Beneath this task are the entries; from the line with "Where should I" through the last one, transcribe every line exactly and nothing else, skipping pictures.

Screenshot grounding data

=== Section Start ===

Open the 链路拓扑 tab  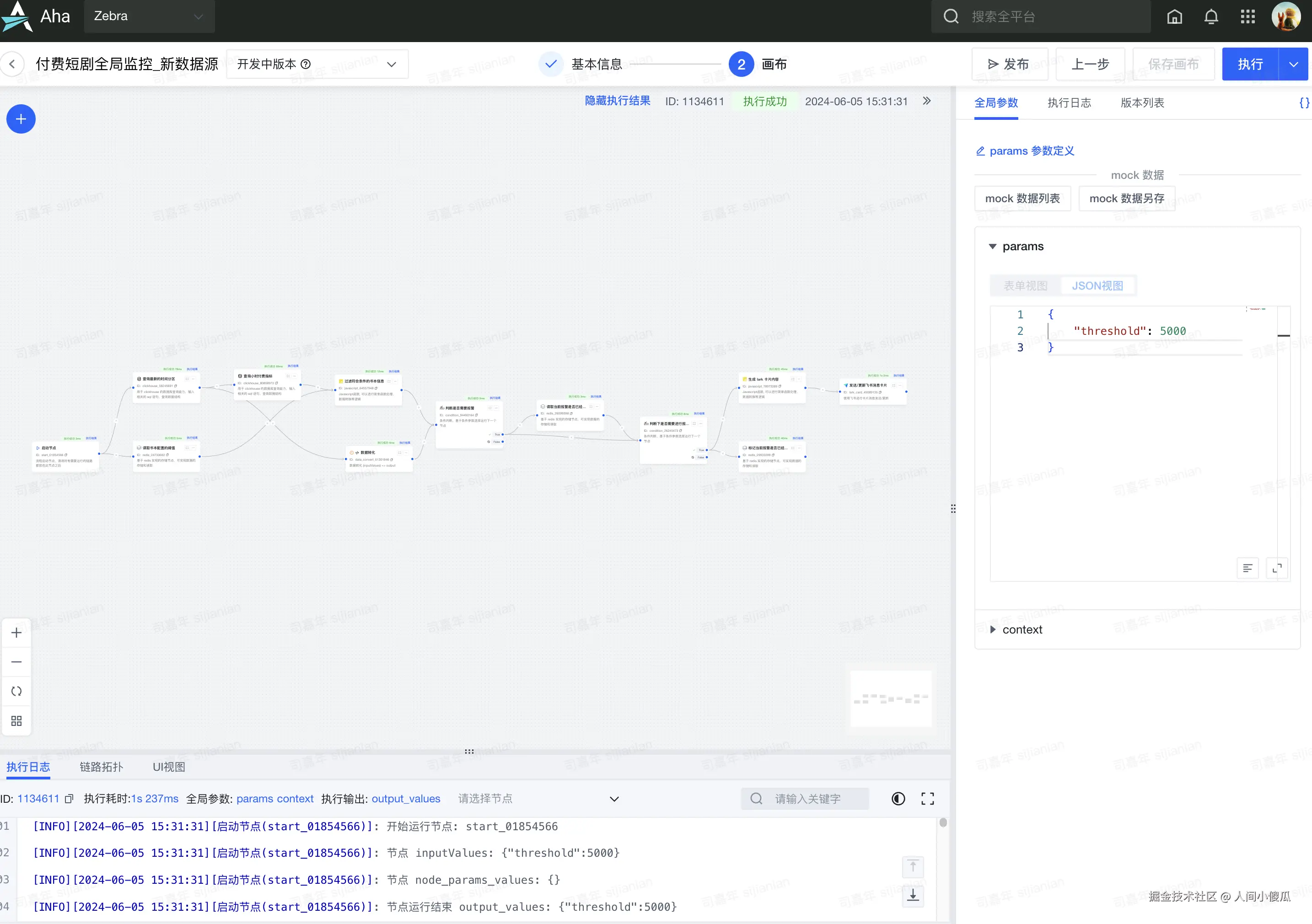tap(101, 767)
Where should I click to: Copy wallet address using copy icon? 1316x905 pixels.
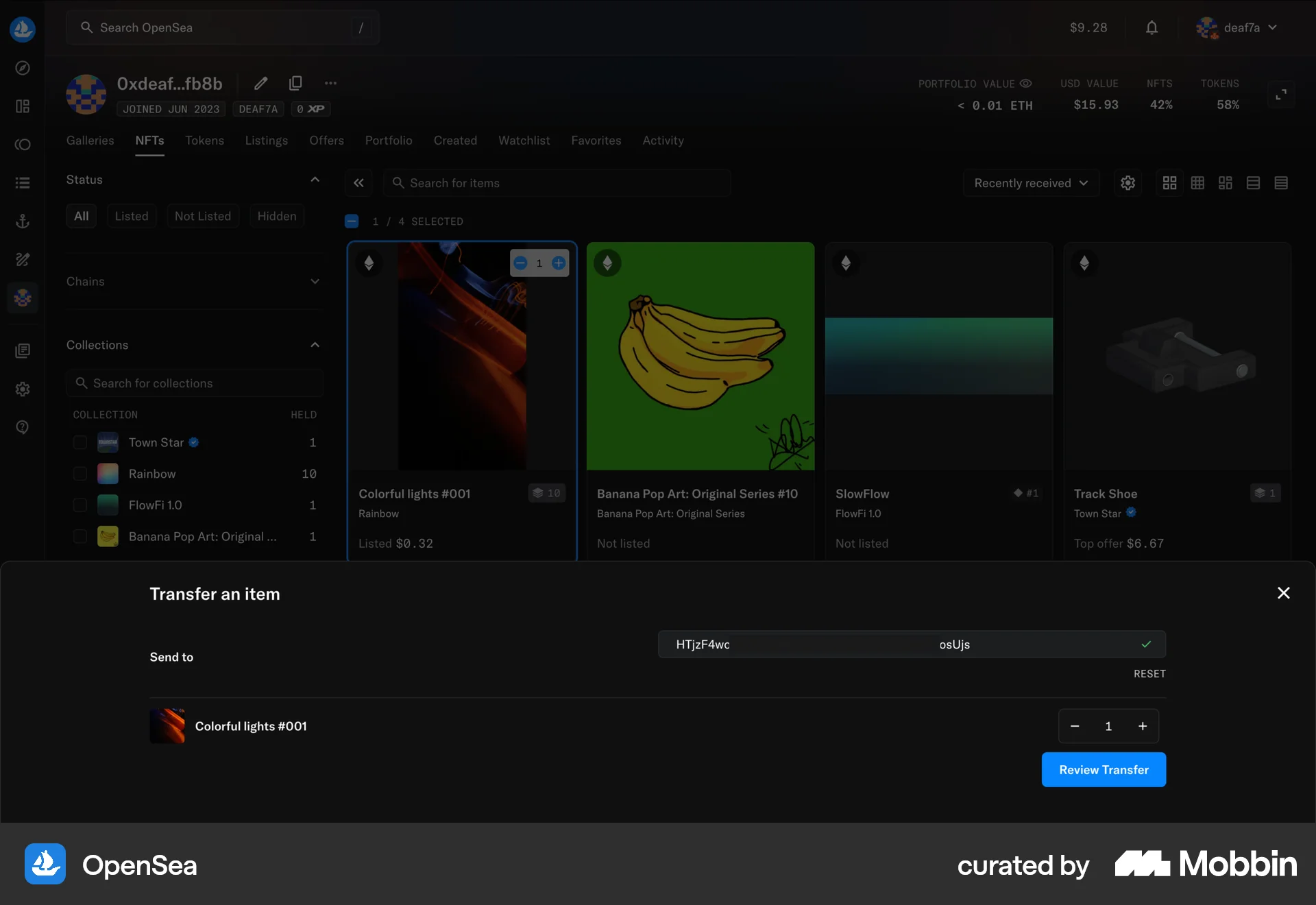point(295,83)
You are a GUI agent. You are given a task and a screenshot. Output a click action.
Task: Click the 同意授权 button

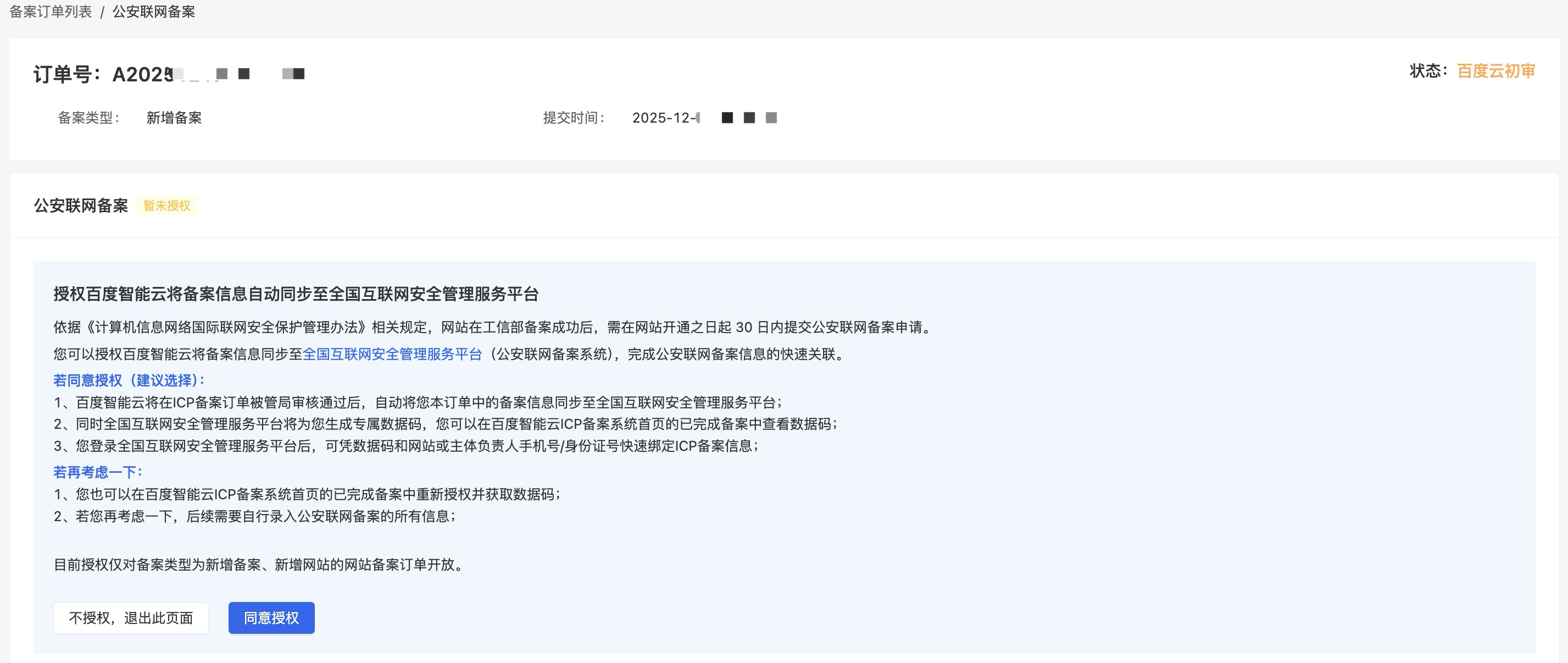[x=271, y=618]
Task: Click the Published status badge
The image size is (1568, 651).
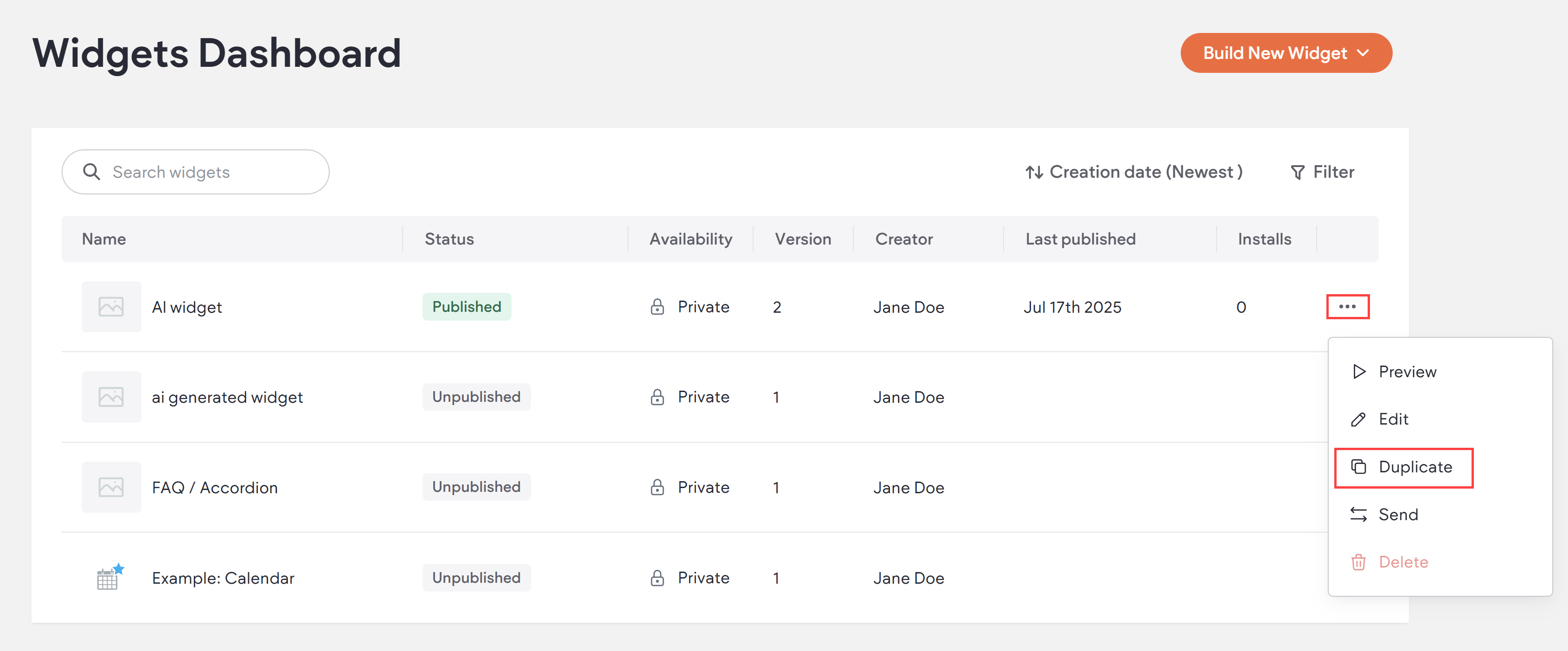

=== Section End ===

Exercise output ::
Where should I click to: Copy wallet address using copy icon? 1316x905 pixels.
point(295,83)
You are a GUI agent. You are given a task and a screenshot. Output a click action.
Task: Click the 同意授权 button

[x=271, y=618]
Task: Click the Published status badge
The image size is (1568, 651).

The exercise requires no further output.